The last trek but one was a bit of a washout; we paid a lot for a bus to a national park to find all trails closed and we could only hike along a road on the first day, returning to the entrance. Still, I had fun getting a fire going with soaking wet wood and finally managed to keep it going to add a little warmth until it was time to go to bed because it was raining/sleeting so hard!
The second day we woke up to find our tents covered in snow, and everything was still closed! Then we had all day to wait for the bus back (a day earlier than planned). When we got back to Bariloche the hostel where we left our stuff was full and we couldn’t find another one; we found the cheapest hotel we could, the bonus being that we had cable TV and a good shower.
The hostels don’t let you reserve nights so we knew we were going to have the same problem when we got back again; we decided to stay in the same hotel which would let us reserve a room just to save having the hassle.
We hired a car to drive through the ’7 lakes’ up to San Martin a bit further north; as I am the only one with a driving licence, I was the designated driver for the trip. This scenic trip is along what can only be described as the gravel stages of a rally; I don’t know maybe these roads are used for the Argentinian rally …
We spent 2 days shaking our bones in a little Fiat that had seen better days, but I guess the renatl companies know people are going to do this route and loan out beaten up cars. The actual scenery was impressive, but a little disappointing considering the sights we’d seen on the treks; I think this trip is designed for people not doing the trekking.
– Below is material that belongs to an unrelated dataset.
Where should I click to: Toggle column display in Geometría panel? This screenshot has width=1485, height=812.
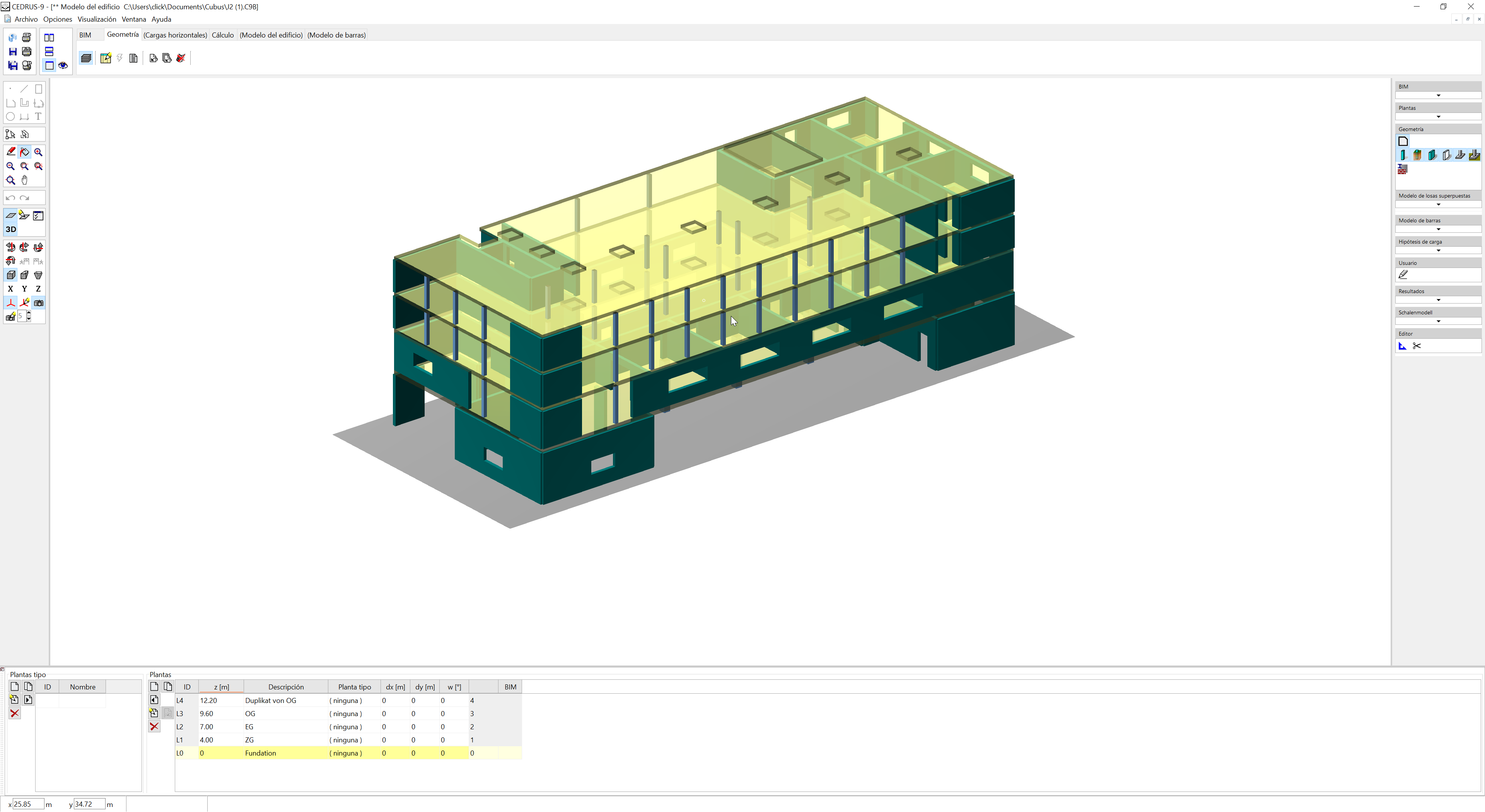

We’ve just returned from what should have been a 5 day trek, however we cut it short. We did the first two days in one day to ensure we had good weather to climb the summit on the third day according to local weather reports; unfortunately the clouds closed in at the end of the second day and we had to spend the night in the Refugio at the top of the mountain (but not the summit) after getting soaked through by torrential rain and snow.
When we arrived at the Refugio there were about 30 others in the same situation although only 3 others had done our route across the mountain pass through some very demanding climbs up rock faces, through densely vegetated areas, and sliding down snow drifts (see photos)!
We decided to return the following day rather than risk getting caught in bad weather and stayed at a campsite around 14km outside Bariloche; which is where myself and Omer caught some kind of poisoning (we suspect from the water) which caused us to vomit and had bad stomachs on Friday. This was really bad news because Friday night is Pizza and wine night! Only Yonatan managed to make the customary trip to the local pizza parlour.
We have both recovered now, it being a 24hr thing.
Tomorrow we head south to El Bolson for more trekking. Bariloche has not been the best place for us with finding accommodation difficult and a few treks that haven’t panned out as planned but it does have really great chocolate everywhere which we’ve sampled in abundance. Apparently there’s good ice cream too but we haven’t tried any.